── Текст воспоминаний ──

Впервые же увидел я на Алексеевке живого сиониста, молодого литовского еврея Лёву Шоганаса. В те дни шла первая война евреев с арабами. Англичане были на стороне арабов, Советский Союз и Америка, выражаясь по-лагерному, "держали мазу" за евреев. Лева Шоганас всей душой рвался в Палестину -- но тело его прочно застряло в зоне. Войну евреи выиграли без Лёвиной помощи, образовали государство Израиль -- и я хочу верить, что Лева сейчас там. "Узников Сиона" там уважают.

Вечерами мы слушали радио; серая тарелка-репродуктор висела над моим столом. Совершенно случайно я услышал выступление моего одноклассника Максима Селескериди. В это время он был уже артистом Максимом Грековым и рассказывал о своем партизанском прошлом. Я обрадовался: перед самым арестом от кого-то мы услышали, что Макс погиб под Сталинградом.

Двое из этой компании стали мне друзьями на всю жизнь; они оба, как и я, вское попали на Инту. Об одном, Жоре Быстрове, я расскажу, когда дойдем до Минлага. А другой -- это Женя Высоцкий (Генрих Иванович, по настоящему; но в лагере он назывался Евгением Ивановичем).

───

Задания:
**a.** Перепишите слово в слово часть текста воспоминаний между «Вечерами мы слушали» и «назывался Евгением Ивановичем).», включая оба этих места.
**b.** Подхватите текст воспоминаний о лагерных товарищах и продолжите его сразу после последнего предложения.
Материал, приведённый далее, здесь ни при чём.

── Прилагаемые материалы ──

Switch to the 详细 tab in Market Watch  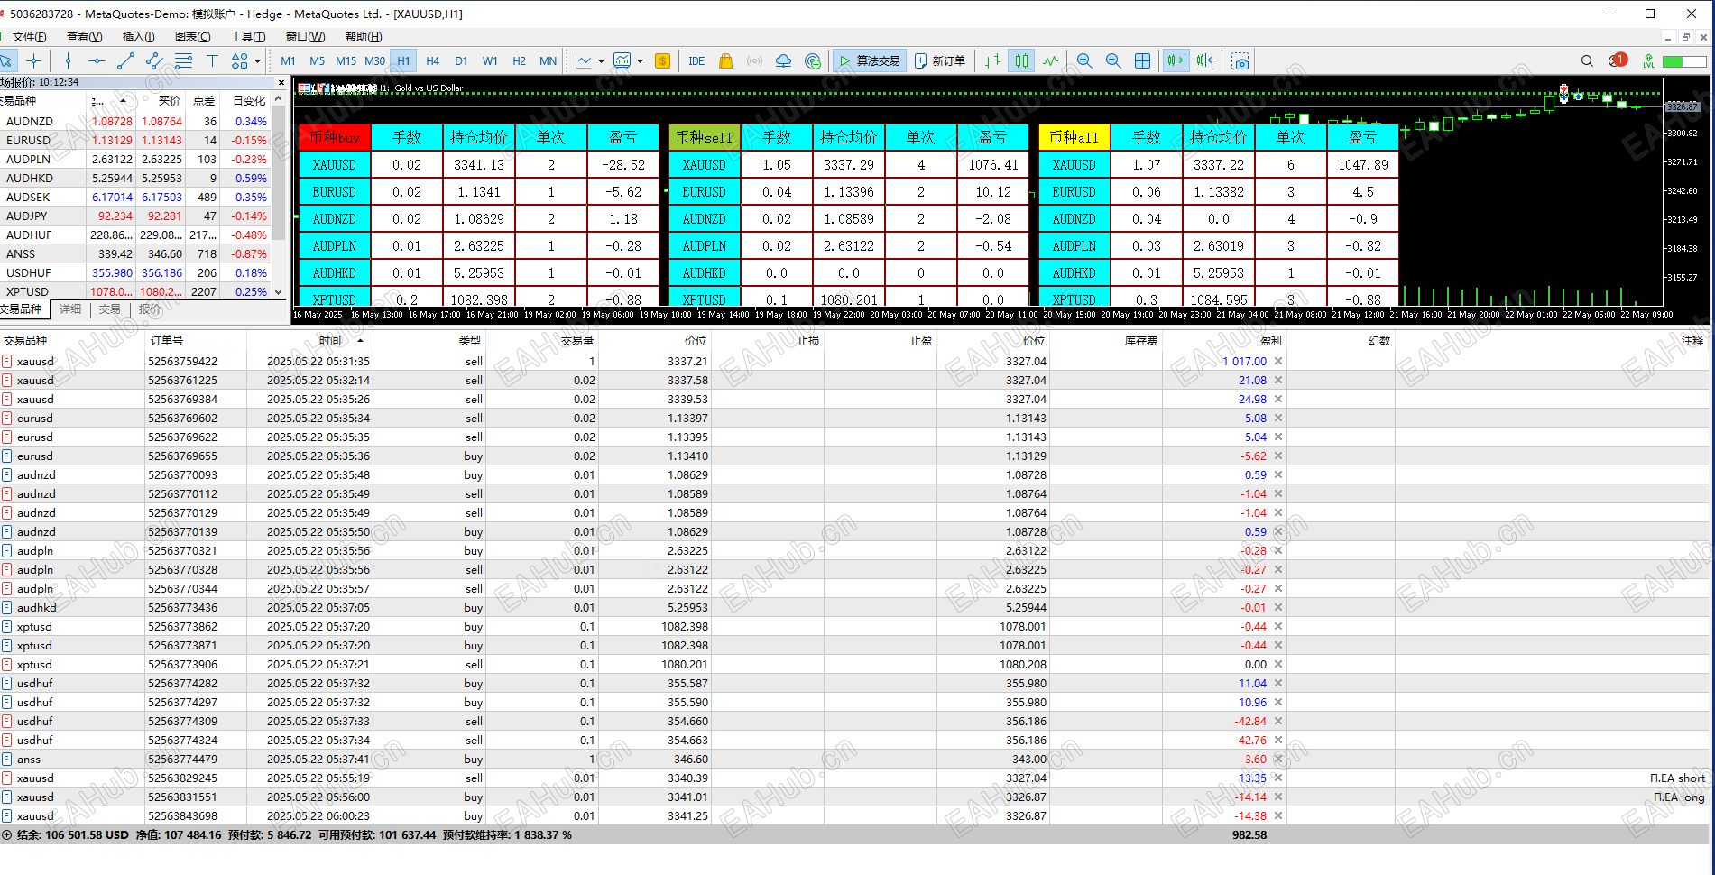coord(70,309)
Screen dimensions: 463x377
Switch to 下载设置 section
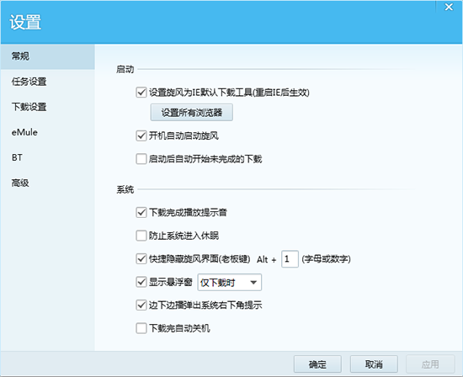pyautogui.click(x=47, y=107)
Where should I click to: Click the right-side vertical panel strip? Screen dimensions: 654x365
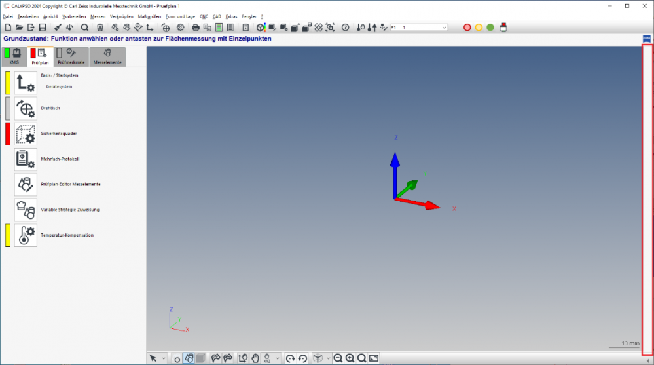click(x=647, y=197)
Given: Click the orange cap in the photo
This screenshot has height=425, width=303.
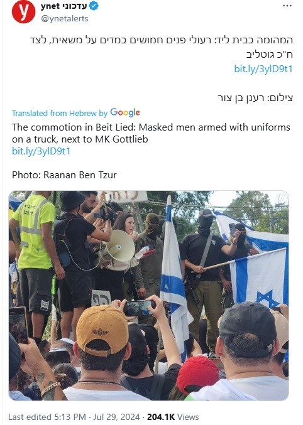Looking at the screenshot, I should pos(102,330).

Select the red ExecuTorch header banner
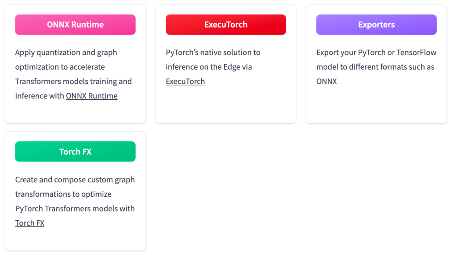click(x=226, y=25)
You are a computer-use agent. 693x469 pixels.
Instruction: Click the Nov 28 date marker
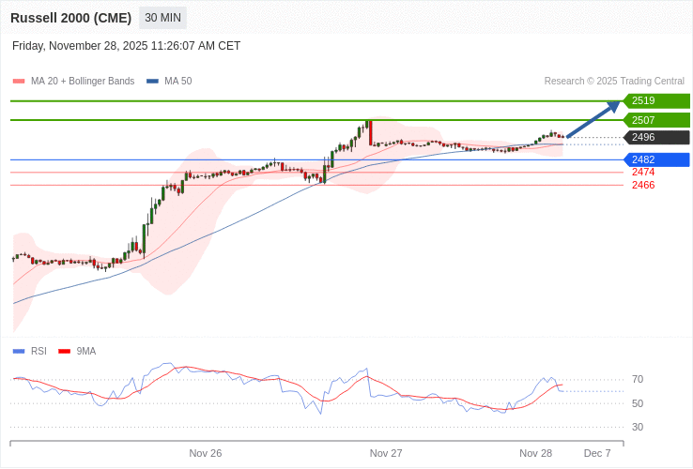tap(535, 453)
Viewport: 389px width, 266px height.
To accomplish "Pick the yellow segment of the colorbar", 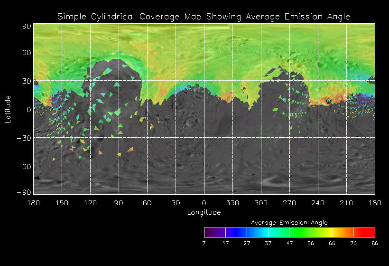I will click(325, 232).

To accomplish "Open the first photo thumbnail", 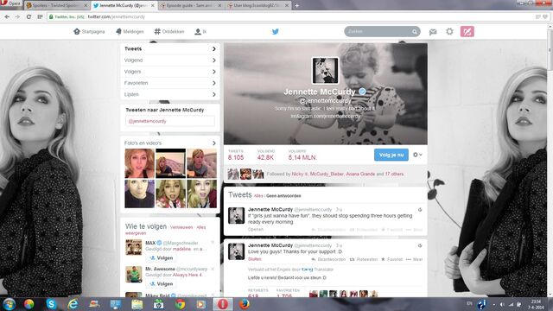I will [x=140, y=163].
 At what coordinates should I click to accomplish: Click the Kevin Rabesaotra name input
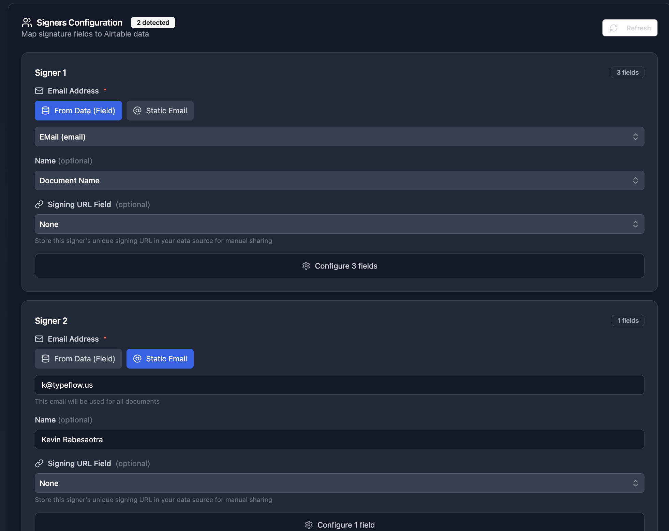[339, 440]
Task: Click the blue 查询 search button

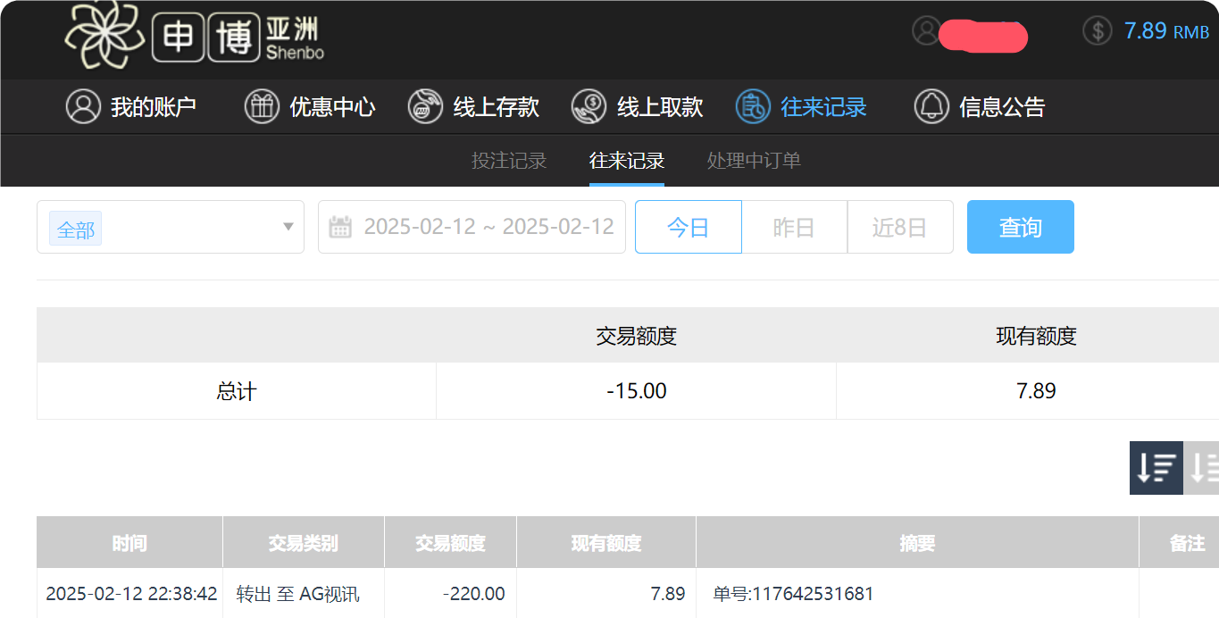Action: [x=1020, y=227]
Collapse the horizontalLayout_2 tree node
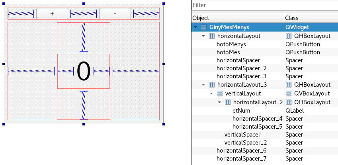The width and height of the screenshot is (338, 165). [x=219, y=102]
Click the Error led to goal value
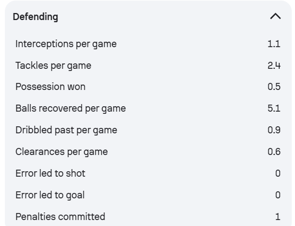 (x=278, y=195)
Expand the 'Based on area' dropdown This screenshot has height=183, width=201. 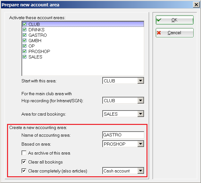(x=140, y=144)
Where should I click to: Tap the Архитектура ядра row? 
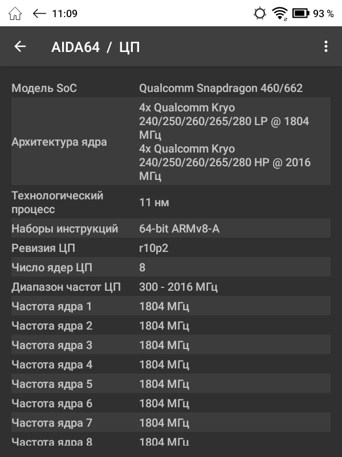pos(171,142)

───

Ответы к заданиям:
**a.**
Вечерами мы слушали радио; серая тарелка-репродуктор висела над моим столом. Совершенно случайно я услышал выступление моего одноклассника Максима Селескериди. В это время он был уже артистом Максимом Грековым и рассказывал о своем партизанском прошлом. Я обрадовался: перед самым арестом от кого-то мы услышали, что Макс погиб под Сталинградом.

Двое из этой компании стали мне друзьями на всю жизнь; они оба, как и я, вское попали на Инту. Об одном, Жоре Быстрове, я расскажу, когда дойдем до Минлага. А другой -- это Женя Высоцкий (Генрих Иванович, по настоящему; но в лагере он назывался Евгением Ивановичем).

**b.**
-- 255 -

Высокий светлоусый красавец, он был как близнец похож на Пьетро Джерми в фильме "Машинист". Сидел Женя с семнадцати лет: он был сыном расстрелянного в ежовщину директора военного завода. Он рассказывал, как в переполненную камеру тюрьмы к ним посадили первого секретаря горкома комсомола. Этого парня Женя хорошо знал; кинулся обниматься, а тот его осадил. Процедил сквозь зубы:

-- С врагами народа не разговариваю.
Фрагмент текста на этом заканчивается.